Only had a bug that isn't fixed yet ( not yet sure if it's my configuration
error), that it uses the wrong property of the payload in the google-tts. So
now my tv says: object object ( cfr. [object object] when you are trying to
use a string in js, but the expected property is an array)

(disabled it before i left to work this morning though :p)

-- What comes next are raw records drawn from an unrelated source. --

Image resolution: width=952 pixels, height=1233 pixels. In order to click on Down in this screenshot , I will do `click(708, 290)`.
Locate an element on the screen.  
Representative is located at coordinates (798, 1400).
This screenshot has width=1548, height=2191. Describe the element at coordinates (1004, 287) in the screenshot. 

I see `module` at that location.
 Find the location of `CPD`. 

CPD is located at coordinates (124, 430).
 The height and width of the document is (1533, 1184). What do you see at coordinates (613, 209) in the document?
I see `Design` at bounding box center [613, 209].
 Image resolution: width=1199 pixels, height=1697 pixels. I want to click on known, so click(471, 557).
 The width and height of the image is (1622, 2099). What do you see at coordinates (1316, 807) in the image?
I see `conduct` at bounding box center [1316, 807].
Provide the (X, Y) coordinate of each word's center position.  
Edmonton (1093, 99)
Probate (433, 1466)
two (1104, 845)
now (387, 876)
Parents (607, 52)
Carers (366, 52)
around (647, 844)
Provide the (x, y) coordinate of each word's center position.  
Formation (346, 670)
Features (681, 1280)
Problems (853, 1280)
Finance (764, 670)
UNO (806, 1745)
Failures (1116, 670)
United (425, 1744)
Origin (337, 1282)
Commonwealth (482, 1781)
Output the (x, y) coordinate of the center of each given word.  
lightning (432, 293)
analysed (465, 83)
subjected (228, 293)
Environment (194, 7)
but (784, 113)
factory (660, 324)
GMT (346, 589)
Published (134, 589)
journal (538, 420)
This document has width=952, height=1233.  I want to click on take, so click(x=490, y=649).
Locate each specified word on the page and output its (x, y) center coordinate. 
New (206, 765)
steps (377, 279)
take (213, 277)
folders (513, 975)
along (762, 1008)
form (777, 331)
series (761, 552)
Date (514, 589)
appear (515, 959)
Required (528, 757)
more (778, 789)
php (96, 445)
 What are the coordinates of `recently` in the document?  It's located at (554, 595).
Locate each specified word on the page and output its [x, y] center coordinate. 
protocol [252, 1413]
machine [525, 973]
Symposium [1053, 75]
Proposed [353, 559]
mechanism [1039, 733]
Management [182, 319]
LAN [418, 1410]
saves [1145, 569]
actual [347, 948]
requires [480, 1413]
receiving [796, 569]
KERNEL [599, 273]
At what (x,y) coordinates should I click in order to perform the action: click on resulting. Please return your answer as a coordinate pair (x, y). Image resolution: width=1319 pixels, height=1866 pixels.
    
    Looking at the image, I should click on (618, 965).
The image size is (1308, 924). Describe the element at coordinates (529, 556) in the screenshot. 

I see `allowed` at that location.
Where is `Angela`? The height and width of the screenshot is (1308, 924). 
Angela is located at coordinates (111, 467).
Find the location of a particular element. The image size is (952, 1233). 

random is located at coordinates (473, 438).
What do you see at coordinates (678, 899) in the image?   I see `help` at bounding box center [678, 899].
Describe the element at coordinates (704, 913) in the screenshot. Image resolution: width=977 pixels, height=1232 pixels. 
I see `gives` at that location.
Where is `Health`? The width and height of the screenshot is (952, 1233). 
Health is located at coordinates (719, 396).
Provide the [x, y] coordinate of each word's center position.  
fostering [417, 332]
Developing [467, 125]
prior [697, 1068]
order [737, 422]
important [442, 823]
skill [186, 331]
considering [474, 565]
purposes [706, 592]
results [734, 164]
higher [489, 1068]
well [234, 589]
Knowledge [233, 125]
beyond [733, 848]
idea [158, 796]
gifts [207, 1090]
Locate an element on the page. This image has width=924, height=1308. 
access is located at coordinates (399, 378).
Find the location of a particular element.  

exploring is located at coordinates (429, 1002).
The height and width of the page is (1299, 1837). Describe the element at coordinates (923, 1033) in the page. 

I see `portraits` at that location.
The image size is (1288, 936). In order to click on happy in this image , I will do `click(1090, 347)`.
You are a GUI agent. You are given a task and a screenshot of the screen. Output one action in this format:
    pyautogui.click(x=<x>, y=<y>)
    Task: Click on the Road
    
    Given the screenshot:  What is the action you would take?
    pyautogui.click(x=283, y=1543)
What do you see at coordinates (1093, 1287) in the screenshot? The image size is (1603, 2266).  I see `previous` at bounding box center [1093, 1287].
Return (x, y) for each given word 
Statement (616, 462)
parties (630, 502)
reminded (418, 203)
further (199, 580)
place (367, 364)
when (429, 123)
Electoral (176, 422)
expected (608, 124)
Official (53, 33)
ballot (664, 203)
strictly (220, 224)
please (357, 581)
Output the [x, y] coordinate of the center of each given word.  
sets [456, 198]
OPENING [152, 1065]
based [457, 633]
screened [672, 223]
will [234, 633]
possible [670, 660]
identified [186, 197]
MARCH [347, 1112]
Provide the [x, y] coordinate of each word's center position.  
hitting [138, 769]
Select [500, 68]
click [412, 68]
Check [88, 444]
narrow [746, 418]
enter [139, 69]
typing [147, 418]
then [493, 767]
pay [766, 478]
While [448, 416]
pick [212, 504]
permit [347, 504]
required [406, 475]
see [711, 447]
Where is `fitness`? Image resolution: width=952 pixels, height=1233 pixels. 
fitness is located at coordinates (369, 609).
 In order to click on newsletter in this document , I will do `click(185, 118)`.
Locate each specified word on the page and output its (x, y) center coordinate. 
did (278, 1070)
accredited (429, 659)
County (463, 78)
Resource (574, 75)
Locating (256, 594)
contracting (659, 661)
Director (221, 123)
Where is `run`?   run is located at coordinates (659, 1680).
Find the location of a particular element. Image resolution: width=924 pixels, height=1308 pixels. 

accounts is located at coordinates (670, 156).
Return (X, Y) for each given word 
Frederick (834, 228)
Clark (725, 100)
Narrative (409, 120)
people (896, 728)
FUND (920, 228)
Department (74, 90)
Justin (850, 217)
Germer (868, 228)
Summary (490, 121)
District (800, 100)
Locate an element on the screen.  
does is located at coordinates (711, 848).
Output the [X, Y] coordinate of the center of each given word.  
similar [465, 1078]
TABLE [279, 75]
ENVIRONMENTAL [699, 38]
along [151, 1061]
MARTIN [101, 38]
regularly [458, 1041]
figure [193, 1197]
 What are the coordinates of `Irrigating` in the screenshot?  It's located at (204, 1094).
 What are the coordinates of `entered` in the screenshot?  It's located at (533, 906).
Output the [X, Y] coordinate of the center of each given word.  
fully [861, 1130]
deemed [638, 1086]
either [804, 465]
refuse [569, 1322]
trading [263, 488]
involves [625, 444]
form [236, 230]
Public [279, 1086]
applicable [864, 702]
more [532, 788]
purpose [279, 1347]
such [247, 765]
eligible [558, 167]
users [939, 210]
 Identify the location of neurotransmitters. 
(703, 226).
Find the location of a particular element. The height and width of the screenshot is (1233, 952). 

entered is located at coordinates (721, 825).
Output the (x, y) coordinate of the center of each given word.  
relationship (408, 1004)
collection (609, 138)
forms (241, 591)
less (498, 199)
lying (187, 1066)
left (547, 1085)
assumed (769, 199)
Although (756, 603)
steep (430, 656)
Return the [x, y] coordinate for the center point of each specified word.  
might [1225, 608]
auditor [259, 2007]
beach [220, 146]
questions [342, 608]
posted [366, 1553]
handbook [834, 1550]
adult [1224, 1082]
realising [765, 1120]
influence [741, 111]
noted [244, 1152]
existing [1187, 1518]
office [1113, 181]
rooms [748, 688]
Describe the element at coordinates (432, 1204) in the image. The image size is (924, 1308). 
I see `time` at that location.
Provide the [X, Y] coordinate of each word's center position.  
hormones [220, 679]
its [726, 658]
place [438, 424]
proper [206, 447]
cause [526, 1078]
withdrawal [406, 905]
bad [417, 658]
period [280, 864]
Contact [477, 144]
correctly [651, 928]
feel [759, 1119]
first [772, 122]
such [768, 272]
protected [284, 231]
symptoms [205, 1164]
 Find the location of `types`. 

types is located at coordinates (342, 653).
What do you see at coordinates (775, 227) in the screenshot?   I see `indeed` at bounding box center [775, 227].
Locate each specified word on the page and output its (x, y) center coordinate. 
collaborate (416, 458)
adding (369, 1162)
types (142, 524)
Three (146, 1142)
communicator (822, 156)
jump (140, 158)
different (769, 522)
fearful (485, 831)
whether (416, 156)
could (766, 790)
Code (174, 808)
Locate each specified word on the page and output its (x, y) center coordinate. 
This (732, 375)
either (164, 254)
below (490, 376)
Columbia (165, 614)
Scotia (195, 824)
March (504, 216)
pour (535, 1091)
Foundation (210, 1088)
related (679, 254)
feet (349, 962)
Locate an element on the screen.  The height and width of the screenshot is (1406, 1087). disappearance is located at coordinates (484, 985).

I also want to create something like this for having an integrated flow into
one of my applications ( in c# though, haven't figured out the best way of
doing it... But it's more Visual Programming UI related than NodeRed related)

------
bearjaws
I have the pleasure of working with massive health systems who don't want to
upgrade their system to use new API specifications from their vendors.

Over the last 10 years we have made 5 new versions of our API, and most of our
customers are all using the oldest version.

Maintaining those old servers/endpoints is starting to add up, so we are in
the process of migrating all our v1 and v2 APIs to use our latest API using
Node Red.

Node Red has every piece of functionality we need to present the same exact
API that our customers are currently using, but backed by our most (easily)
maintained version.

There are some corner cases where the new API doesn't quite match the old API,
but we can still reuse the old API routes as needed, or migrate that
functionality into a newer one if desired.

So far we have been able to transparently migrate customers away from their
existing version without a hitch.

------
kahlonel
It is really good for quickly developing prototypes, and testing your
workflows. But please don't consider it for any serious application that runs
inside an unattended device for long periods of time. It is leaky, slow and
consumes more resources than it should for the tasks it does.

------
spdustin
I really enjoy using Node-RED; I’m using it to handle a number of tasks:

 _Social media automation_

• scrape news sites for legislation stats and tweet about them when they’re
changed

• send me push notices when verified and/or popular accounts engage with me or
my tweets (via Twitter user activity webhooks)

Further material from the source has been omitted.